Alla fine gettiamo ancora brevemente uno sguardo
sui due canti alla comunione propostici oggi dalla Chiesa nella sua liturgia. C’è
anzitutto la parola con cui san Giovanni conclude il racconto della crocifissione
di Gesù: “Un soldato gli trafisse il costato con la lancia e subito ne uscì sangue
ed acqua” (Gv 19,34). Il cuore di Gesù viene trafitto dalla lancia. Esso viene aperto,
e diventa una sorgente: l’acqua e il sangue che ne escono rimandano ai due Sacramenti
fondamentali dei quali la Chiesa vive: il Battesimo e l’Eucaristia. Dal costato squarciato
del Signore, dal suo cuore aperto scaturisce la sorgente viva che scorre attraverso
i secoli e fa la Chiesa. Il cuore aperto è fonte di un nuovo fiume di vita; in questo
contesto, Giovanni certamente ha pensato anche alla profezia di Ezechiele che vede
sgorgare dal nuovo tempio un fiume che dona fecondità e vita (Ez 47): Gesù stesso
è il tempio nuovo, e il suo cuore aperto è la sorgente dalla quale esce un fiume di
vita nuova, che si comunica a noi nel Battesimo e nell’Eucaristia.
La
liturgia della Solennità del Sacro Cuore di Gesù prevede, però, come canto di comunione
anche un’altra parola, affine a questa, tratta dal Vangelo di Giovanni: Chi ha sete,
venga a me. Beva chi crede in me. La Scrittura dice: “Sgorgheranno da lui fiumi d’acqua
viva” (cfr Gv 7,37s). Nella fede beviamo, per così dire, dall’acqua viva della Parola
di Dio. Così il credente diventa egli stesso una sorgente, dona alla terra assetata
della storia acqua viva. Lo vediamo nei santi. Lo vediamo in Maria che, quale grande
donna di fede e di amore, è diventata lungo i secoli sorgente di fede, amore e vita.

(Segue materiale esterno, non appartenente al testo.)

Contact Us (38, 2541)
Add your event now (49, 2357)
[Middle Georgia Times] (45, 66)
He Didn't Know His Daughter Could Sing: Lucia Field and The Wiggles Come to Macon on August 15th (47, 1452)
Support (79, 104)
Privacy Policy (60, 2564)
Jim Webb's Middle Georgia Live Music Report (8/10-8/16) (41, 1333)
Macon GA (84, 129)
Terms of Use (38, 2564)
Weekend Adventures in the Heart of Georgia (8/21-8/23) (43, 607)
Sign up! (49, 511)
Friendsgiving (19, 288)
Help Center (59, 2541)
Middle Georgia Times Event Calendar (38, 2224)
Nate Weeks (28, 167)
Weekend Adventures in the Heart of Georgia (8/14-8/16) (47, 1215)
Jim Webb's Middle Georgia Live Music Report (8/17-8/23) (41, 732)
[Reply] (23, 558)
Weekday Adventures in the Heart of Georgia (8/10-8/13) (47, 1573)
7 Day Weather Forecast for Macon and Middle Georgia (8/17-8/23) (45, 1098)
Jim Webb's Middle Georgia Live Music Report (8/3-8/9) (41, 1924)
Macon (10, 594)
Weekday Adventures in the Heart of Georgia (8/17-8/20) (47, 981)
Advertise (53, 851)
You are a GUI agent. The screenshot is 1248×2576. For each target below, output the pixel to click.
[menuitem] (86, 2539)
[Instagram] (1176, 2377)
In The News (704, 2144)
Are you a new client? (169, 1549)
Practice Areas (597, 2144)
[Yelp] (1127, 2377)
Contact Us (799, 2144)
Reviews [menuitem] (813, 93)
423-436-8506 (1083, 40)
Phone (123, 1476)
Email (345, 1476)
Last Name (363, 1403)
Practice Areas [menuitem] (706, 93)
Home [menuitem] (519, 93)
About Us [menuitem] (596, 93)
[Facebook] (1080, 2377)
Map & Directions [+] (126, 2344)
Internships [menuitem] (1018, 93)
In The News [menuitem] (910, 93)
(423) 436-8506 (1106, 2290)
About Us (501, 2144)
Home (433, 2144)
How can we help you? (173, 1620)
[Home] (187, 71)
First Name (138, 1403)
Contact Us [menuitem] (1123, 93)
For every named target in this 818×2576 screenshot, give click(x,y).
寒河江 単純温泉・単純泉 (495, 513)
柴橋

Ogni cristiano e ogni sacerdote dovrebbero, a partire da Cristo, diventare sorgente
che comunica vita agli altri. Noi dovremmo donare acqua della vita ad un mondo assetato.
Signore, noi ti ringraziamo perché hai aperto il tuo cuore per noi; perché nella tua
morte e nella tua risurrezione sei diventato fonte di vita. Fa’ che siamo persone
viventi, viventi dalla tua fonte, e donaci di poter essere anche noi fonti, in grado
di donare a questo nostro tempo acqua della vita. Ti ringraziamo per la grazia del
ministero sacerdotale. Signore, benedici noi e benedici tutti gli uomini di questo
tempo che sono assetati e in ricerca. Amen.